*** Data records Section Begins ***

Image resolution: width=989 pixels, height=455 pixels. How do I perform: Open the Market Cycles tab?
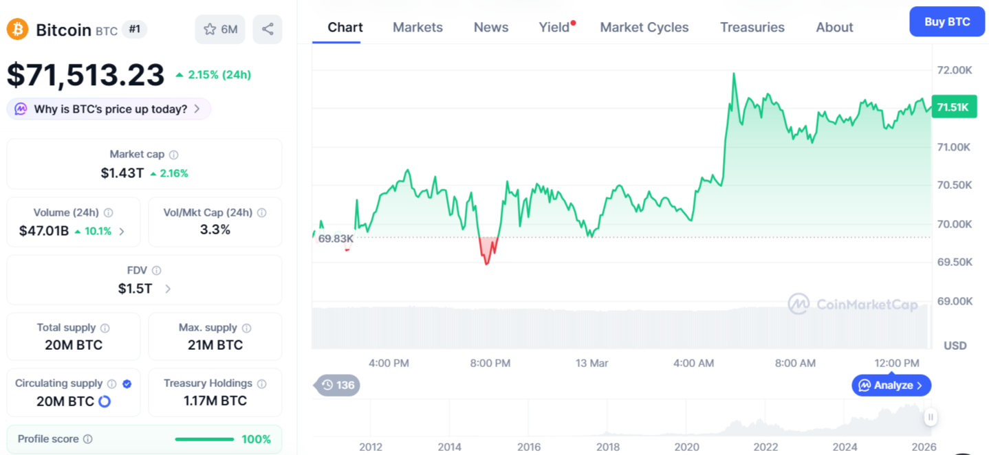[644, 27]
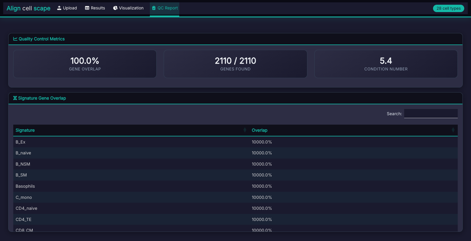Screen dimensions: 471x241
Task: Click the Align cell scape logo
Action: pos(29,8)
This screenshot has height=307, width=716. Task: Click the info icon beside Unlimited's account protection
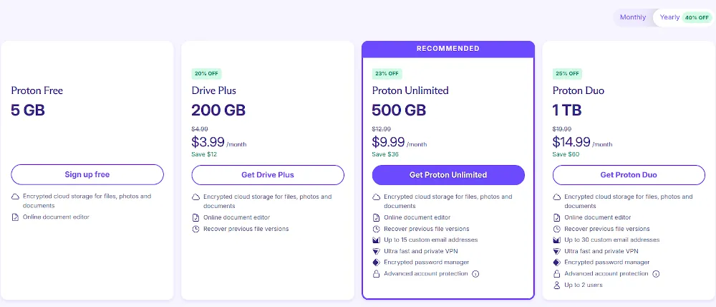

*** Data records Section Ends ***

Exercise goal:
Exclude all images and return the listing word for word.

Reply to the exercise:
Image resolution: width=989 pixels, height=455 pixels. How do I perform: Open the Market Cycles tab?
[644, 27]
Screen dimensions: 471x241
Task: Click the Align cell scape logo
Action: pos(29,8)
This screenshot has height=307, width=716. Task: Click the info icon beside Unlimited's account protection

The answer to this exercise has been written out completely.